Introduction

In December 2025, the global cybersecurity community’s annual flagship event, Black Hat Europe 2025, is set to kick off in London, UK. The Arsenal showcase, a key indicator of technological trends within the Black Hat series, has always been a focal point for security researchers and practitioners to gain insights into future trends. It brings together the world’s most cutting-edge open-source security tools and innovative concepts. This article provides a comprehensive analysis of 8 open-source AI security tools that will be presented at the Black Hat Europe 2025 Arsenal, helping you get an early look at their technical highlights and application scenarios.

Github link：

https://github.com/Tencent/AI-Infra-Guard https://github.com/mandiant/harbinger https://github.com/stratosphereips/MIPSEval https://github.com/ErdemOzgen/RedAiRange https://github.com/ReversecLabs/spikee https://github.com/ThalesGroup/sql-data-guard

I. The Rise of AI Red Teaming: Platforms, Ranges, and Infrastructure Assessment

AI-powered red team attacks are rapidly evolving from individual techniques into systematic operational capabilities. This conference showcases a “Red Team Trilogy” covering an operational platform, a training range, and a risk self-assessment tool.

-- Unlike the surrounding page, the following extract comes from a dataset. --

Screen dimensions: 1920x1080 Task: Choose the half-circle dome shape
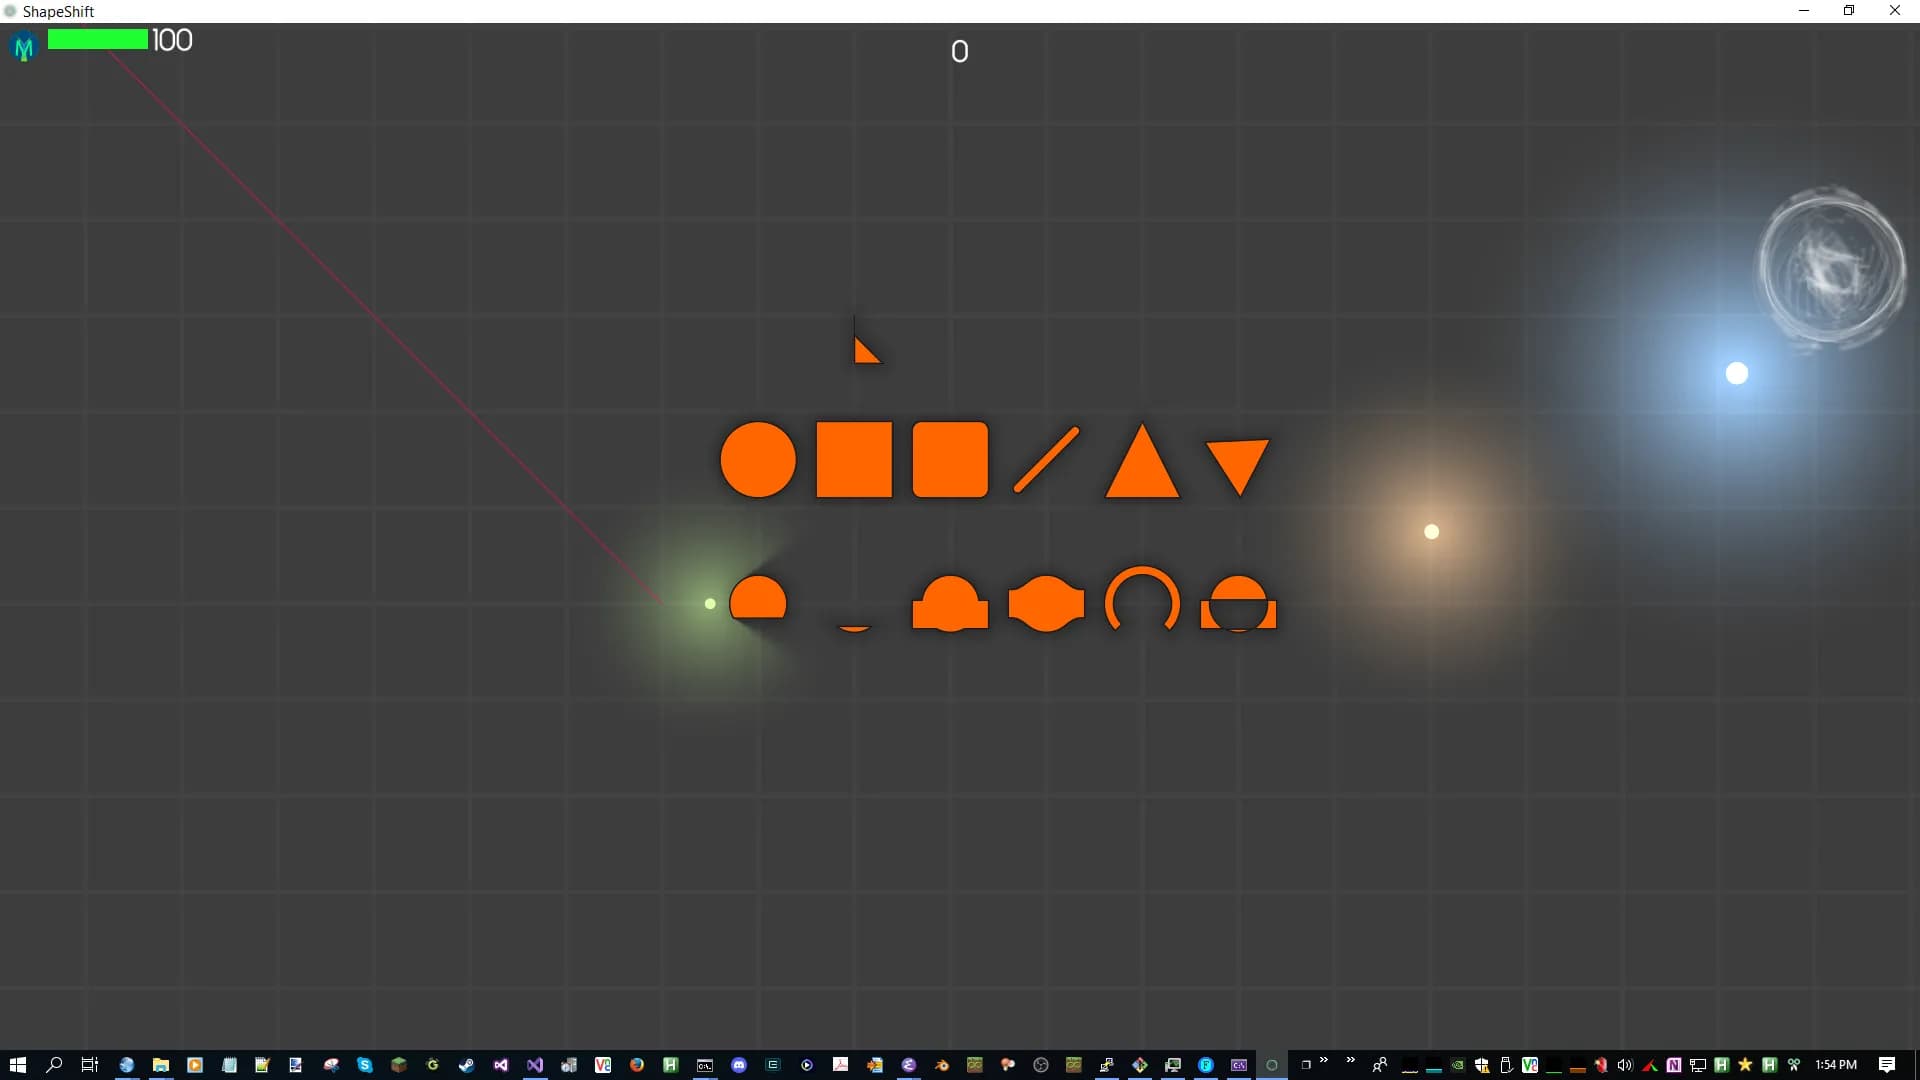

Harbinger: The AI-Powered Red Team Operations Center Traditional red team operations are heavily reliant on manual experience, leading to significant efficiency bottlenecks. The “Harbinger” platform, open-sourced by the renowned cybersecurity company Mandiant, aims to address this pain point. It is an AI-driven red team collaboration and decision-making platform with core innovations in:

· Operational Automation: Utilizes AI to automatically execute repetitive tasks such as reconnaissance, exploitation, and lateral movement.

· Decision Support: Based on the operational landscape, AI can recommend the optimal next attack path to red team members.

· Automated Reporting: Automatically organizes attack logs, screenshots, and findings to generate structured attack reports, freeing red team members from tedious documentation work.

Connecting the different components of red teaming. This project integrates multiple components commonly used and makes it easier to perform actions, output, and parse.

Features · Socks tasks: Run tools over socks proxies and log the output, as well as templating of commonly used tools.

· Neo4j: Use data from neo4j directly into templating of tool commands.

· C2 Servers: By default we have support for Mythic. But you can bring your own integration by implementing some code, see the custom connectors documentation.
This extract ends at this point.